Tiny habits can lead to massive mindset shifts.

If your self care plan feels overwhelming, shrink it. A single sip counts.

Next, let’s talk about your clothes – yes, really.

Haters Gonna Hate, But I

Wear Something That Reminds You Who You Are

We seriously underestimate how much our clothes influence our mood. You don’t have to be runway-ready. But when you’re spiraling, grab something – anything – with a high-vibe message that grounds you.

For me, it’s the Thriving Trucker Hat. It’s giving “I’ve got this” even if I don’t totally have this. I throw it on, blast some gangsta rap from my youth, and let it carry me back to myself.

This isn’t about fashion. It’s about identity. You’re not just getting dressed – you’re choosing how you want to show up. Even on the messy days, you deserve to feel like someone who’s still in the game. This is the emotional armor built right into your self care plan.

What you wear can change what you believe about yourself.

Building a mindset wardrobe – one that speaks to your strength – is more than just a fun idea. It’s a wearable part of your self care plan. Wear your strength. Wear your energy. Wear your comeback.

Wearing your confidence can be part of your self care plan – it’s emotional layering. Even on the days when motivation disappears, your self care plan can carry the weight.

Wear, Light, Breathe, Repeat

Calm Doesn’t Have to Be Complicated

You don’t have to clean your whole kitchen or light incense and align your chakras. But you do need one small act that interrupts the spiral.

Text a friend. Wipe down a counter. Take a walk around the block. Put on a playlist that makes you feel like the main character. Or – my personal favorite – light a candle that tells your brain, we’re switching gears now.

The Self-Care Candle is my go-to. It smells like peace, calm, and finally sitting down after a day that felt like a decade. I light it even if I only have five minutes to enjoy it.

Even that tiny ritual can anchor your self care plan in something that feels tangible. Something sensory. Something safe.

A deep breath is sometimes the bravest thing you can do.
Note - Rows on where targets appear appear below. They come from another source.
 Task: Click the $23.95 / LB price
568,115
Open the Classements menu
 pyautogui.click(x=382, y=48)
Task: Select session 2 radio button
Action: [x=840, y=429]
We don’t always need to change our circumstances. Sometimes we just need our self care plan to give us a nudge toward a calmer state of being.

Sometimes your entire self care plan can start with a candle and a deep breath.

Every reset moment is a stitch in the fabric of your self care plan. Let your self care plan be the bridge between burnout and balance.

Let the Silence Save You

Take five minutes. Just you and your breath. No screens. No noise. No pressure. Just pause.

And if that sounds like too much? Lay on your bed and stare at the ceiling. That counts too.

You’re not being lazy. You’re being a human who’s been holding a lot. Most of what you worried about today probably didn’t even happen, right? And you made it through anyway. That deserves a moment.

Let silence be part of your self care plan. It doesn't have to be long or dramatic. It just needs to exist. One deep breath at a time.

Silence is the sound of your nervous system unclenching.

Even if your self care plan is five minutes of staring at the ceiling in silence – that’s enough. The beauty of a self care plan is that it’s both structure and softness – there when you need it, gone when you don’t.

You’re Not Falling Apart – You’re Finding Your Way Back

The spiral isn’t failure. It’s just noise. And you? You know how to turn down the volume.

You know how to reset.

You know how to come back from hard days – because you’ve done it before.

And you’ll do it again. One cup. One hat. One breath at a time.

A strong self care plan doesn’t require perfection. It doesn’t expect you to be calm all the time. It’s there for the moments you’re not. For the days when your patience is gone, your energy is low, and your grace is thin.

This self care plan is yours.
Yours to follow.
Yours to adapt.
Yours to come back to.

So here’s your invitation:
Hydrate.
Put on something that speaks life over you.
Do one thing that creates calm.
And for the love of all that’s holy – pause.
Just for a second.
And feel how far you’ve come.

Because this self care plan isn’t about becoming someone else.
It’s about returning to you.

You don’t need to be fixed. You just need to be refilled.